--- Extract provided ---
GoM yards deal with competitors, tight budgets

Nov. 1, 2002
Operators stretch their dollars, holding on to the money where they can. At the other end of the spectrum, fabrication yards along the Gulf of Mexico coast are searching for ways to make a profit. Prices for structures in the GoM have changed very little, while the costs involved in fabricating these pieces continues to increase.

Jennifer Pallanich Hull
Gulf of Mexico Editor

Operators stretch their dollars, holding on to the money where they can. At the other end of the spectrum, fabrication yards along the Gulf of Mexico coast are searching for ways to make a profit. Prices for structures in the GoM have changed very little, while the costs involved in fabricating these pieces continues to increase. And overseas yards have stepped up competition, sometimes luring work away from US fabricators. State Service Co. Inc., Gulf Marine Fabricators, and J. Ray McDermott are all looking at ways to keep the projects flowing into the Gulf.

--- Data extract ---
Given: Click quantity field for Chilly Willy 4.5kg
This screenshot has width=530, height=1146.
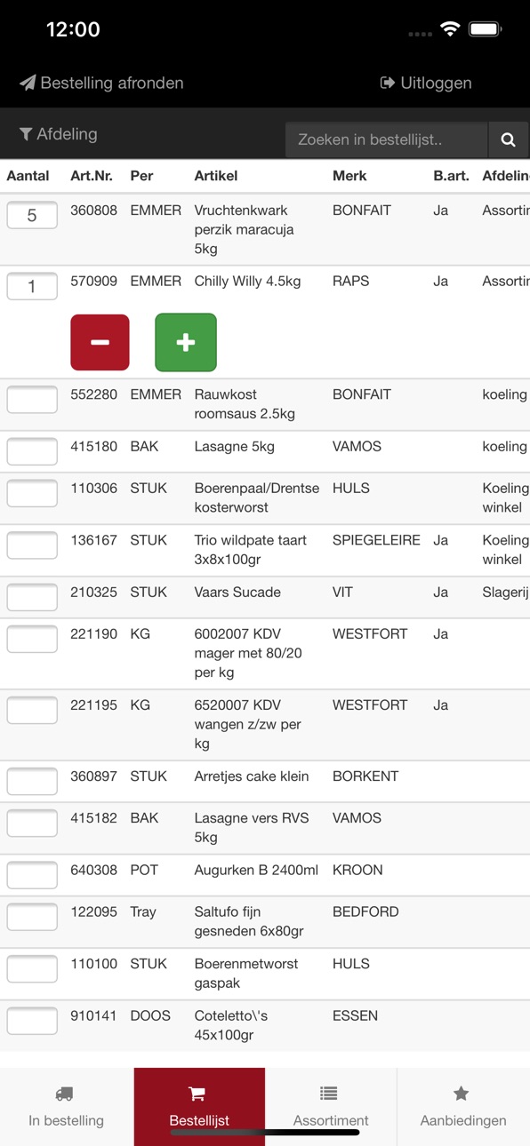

--- What is asked ---
• A. Write out the passage of the article on Gulf of Mexico fabrication yards from "Jennifer Pallanich Hull" up to and including "into the Gulf.".
• B. Answer these questions from the article on Gulf of Mexico fabrication yards:
(i) What date does it carry?
(ii) What is Jennifer Pallanich Hull's title?
(iii) Which three companies does it name as looking for ways to keep projects coming into the Gulf?

--- Answer list ---
• A.
Jennifer Pallanich Hull
Gulf of Mexico Editor

Operators stretch their dollars, holding on to the money where they can. At the other end of the spectrum, fabrication yards along the Gulf of Mexico coast are searching for ways to make a profit. Prices for structures in the GoM have changed very little, while the costs involved in fabricating these pieces continues to increase. And overseas yards have stepped up competition, sometimes luring work away from US fabricators. State Service Co. Inc., Gulf Marine Fabricators, and J. Ray McDermott are all looking at ways to keep the projects flowing into the Gulf.

• B.
(i) Nov. 1, 2002
(ii) Gulf of Mexico Editor
(iii) State Service Co. Inc., Gulf Marine Fabricators, and J. Ray McDermott